Instructions to follow: Rewrite the entries from the line that contains "Identify the location of view." through the line that contains "What do you see at coordinates (371, 67)", changing "Reload original preset" to "Restore original preset" and leaving everything else as it is. Give back only those lines.

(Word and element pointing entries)
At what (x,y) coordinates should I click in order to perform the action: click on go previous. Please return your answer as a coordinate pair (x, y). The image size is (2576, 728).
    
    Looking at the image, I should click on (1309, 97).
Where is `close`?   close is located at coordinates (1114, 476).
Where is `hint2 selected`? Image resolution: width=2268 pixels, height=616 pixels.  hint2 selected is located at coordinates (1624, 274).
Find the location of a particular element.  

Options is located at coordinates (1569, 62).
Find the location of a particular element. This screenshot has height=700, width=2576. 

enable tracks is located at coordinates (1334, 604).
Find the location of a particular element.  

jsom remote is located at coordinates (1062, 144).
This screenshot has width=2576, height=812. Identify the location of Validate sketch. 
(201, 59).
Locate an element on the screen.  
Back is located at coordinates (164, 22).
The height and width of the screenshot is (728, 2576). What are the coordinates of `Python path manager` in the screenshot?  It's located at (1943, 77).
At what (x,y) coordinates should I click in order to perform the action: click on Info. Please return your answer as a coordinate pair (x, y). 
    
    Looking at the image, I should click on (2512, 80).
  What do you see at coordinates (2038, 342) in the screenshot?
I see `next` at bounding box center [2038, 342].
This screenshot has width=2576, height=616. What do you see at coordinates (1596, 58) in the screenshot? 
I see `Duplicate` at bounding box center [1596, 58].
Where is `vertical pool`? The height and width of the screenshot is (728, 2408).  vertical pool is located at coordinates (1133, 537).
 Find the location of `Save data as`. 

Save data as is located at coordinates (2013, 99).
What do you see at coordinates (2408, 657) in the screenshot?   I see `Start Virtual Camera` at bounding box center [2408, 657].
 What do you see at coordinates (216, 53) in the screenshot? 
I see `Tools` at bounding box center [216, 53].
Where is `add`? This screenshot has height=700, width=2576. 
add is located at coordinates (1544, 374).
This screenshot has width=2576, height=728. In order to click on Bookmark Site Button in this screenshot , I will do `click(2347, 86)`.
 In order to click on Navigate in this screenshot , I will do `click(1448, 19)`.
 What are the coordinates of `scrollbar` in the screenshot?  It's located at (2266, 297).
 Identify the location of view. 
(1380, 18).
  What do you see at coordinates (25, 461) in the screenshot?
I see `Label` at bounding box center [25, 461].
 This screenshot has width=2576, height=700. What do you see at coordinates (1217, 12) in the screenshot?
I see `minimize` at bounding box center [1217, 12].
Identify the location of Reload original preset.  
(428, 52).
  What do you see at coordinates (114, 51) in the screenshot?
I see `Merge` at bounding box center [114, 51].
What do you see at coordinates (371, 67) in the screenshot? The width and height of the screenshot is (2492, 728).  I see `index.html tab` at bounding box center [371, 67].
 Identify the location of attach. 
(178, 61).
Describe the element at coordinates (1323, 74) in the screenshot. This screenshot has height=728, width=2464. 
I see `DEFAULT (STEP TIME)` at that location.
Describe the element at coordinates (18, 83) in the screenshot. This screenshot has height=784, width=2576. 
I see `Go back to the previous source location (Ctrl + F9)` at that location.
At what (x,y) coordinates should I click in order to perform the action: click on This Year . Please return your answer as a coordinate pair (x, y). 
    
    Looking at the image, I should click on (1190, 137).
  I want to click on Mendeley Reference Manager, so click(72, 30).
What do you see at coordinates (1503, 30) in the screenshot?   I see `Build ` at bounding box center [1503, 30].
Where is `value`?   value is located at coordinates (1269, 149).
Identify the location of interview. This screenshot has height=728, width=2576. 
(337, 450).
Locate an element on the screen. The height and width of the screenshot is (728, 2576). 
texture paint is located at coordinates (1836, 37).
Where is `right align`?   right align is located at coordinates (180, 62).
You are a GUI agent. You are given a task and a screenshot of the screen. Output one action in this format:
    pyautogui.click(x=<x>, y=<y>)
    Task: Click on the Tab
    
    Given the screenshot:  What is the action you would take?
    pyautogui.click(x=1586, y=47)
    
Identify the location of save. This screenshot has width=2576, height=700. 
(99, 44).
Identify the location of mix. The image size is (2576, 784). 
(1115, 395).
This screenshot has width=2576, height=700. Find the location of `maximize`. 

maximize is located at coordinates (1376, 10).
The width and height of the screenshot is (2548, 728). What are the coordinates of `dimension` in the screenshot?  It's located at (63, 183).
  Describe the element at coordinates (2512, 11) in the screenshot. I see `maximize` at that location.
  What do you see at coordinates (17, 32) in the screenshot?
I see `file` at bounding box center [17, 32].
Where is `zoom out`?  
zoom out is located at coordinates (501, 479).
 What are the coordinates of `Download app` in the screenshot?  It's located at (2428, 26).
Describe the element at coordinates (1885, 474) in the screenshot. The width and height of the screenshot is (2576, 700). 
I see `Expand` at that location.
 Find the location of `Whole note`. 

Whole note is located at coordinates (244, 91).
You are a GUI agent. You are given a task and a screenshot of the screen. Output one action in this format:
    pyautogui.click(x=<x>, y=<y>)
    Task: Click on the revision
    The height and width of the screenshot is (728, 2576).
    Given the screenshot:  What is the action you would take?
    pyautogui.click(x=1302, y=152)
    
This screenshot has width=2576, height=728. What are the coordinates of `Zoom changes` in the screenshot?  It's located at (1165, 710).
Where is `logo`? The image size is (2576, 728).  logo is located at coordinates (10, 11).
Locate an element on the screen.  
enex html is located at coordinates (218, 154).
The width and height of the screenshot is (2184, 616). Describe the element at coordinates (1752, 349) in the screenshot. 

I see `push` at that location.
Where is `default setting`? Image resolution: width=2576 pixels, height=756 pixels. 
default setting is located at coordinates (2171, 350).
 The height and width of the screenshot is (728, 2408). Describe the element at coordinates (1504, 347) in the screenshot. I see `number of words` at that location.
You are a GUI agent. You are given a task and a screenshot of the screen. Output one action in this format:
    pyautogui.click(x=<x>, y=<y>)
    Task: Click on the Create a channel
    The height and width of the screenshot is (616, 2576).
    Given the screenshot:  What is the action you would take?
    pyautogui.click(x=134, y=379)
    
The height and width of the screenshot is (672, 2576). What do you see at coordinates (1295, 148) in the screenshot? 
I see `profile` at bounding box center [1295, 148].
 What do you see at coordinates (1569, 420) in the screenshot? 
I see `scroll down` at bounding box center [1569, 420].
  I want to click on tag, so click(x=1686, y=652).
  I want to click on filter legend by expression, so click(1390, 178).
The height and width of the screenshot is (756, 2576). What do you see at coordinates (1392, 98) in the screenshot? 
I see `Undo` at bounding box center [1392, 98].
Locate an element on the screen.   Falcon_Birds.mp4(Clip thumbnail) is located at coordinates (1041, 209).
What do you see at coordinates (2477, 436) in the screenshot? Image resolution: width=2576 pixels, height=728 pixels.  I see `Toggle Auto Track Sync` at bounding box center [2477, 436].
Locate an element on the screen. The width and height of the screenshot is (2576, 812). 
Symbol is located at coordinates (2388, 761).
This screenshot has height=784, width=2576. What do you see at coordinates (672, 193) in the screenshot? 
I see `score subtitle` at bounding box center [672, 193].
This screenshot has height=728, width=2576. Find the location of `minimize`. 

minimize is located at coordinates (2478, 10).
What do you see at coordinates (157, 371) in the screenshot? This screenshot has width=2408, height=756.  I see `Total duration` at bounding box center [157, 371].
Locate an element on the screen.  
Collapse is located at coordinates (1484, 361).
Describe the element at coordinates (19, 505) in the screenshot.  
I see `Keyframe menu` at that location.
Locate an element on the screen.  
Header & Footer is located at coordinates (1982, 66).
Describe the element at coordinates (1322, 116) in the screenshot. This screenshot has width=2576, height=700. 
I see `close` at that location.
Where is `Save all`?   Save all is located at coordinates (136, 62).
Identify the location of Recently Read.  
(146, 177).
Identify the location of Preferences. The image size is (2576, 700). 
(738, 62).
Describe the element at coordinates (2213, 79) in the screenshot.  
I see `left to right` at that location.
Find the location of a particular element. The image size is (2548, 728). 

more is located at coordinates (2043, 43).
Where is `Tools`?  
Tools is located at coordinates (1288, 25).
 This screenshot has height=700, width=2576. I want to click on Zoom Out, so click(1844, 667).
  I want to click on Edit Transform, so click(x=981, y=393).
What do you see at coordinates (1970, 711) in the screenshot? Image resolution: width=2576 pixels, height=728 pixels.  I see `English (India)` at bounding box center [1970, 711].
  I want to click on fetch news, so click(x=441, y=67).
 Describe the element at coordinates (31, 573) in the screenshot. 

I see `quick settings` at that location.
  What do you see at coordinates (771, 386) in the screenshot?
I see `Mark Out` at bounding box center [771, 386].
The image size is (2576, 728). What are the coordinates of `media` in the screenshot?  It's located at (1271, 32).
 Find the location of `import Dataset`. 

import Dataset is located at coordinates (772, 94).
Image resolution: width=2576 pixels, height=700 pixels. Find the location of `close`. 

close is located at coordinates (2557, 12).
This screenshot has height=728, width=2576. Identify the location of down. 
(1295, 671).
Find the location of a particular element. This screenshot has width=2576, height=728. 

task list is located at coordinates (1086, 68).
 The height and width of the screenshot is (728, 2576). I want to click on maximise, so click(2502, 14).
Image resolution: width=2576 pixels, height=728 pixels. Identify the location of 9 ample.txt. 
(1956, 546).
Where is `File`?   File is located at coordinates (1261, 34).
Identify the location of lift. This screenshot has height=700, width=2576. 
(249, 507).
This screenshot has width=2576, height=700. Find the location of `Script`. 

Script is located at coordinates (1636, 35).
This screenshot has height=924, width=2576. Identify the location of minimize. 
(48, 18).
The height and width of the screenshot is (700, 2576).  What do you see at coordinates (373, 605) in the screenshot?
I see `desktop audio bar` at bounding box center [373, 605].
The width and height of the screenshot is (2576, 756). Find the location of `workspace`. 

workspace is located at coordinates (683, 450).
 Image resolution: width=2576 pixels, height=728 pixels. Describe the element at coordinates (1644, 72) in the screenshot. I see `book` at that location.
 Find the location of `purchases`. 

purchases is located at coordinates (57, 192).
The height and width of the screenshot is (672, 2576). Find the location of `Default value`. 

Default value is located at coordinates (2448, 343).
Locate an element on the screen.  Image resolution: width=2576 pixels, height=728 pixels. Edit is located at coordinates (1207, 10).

Result of the exercise:
 Identify the location of view. 
(1380, 18).
  What do you see at coordinates (25, 461) in the screenshot?
I see `Label` at bounding box center [25, 461].
 This screenshot has width=2576, height=700. What do you see at coordinates (1217, 12) in the screenshot?
I see `minimize` at bounding box center [1217, 12].
Identify the location of Restore original preset.  
(428, 52).
  What do you see at coordinates (114, 51) in the screenshot?
I see `Merge` at bounding box center [114, 51].
What do you see at coordinates (371, 67) in the screenshot? The width and height of the screenshot is (2492, 728).  I see `index.html tab` at bounding box center [371, 67].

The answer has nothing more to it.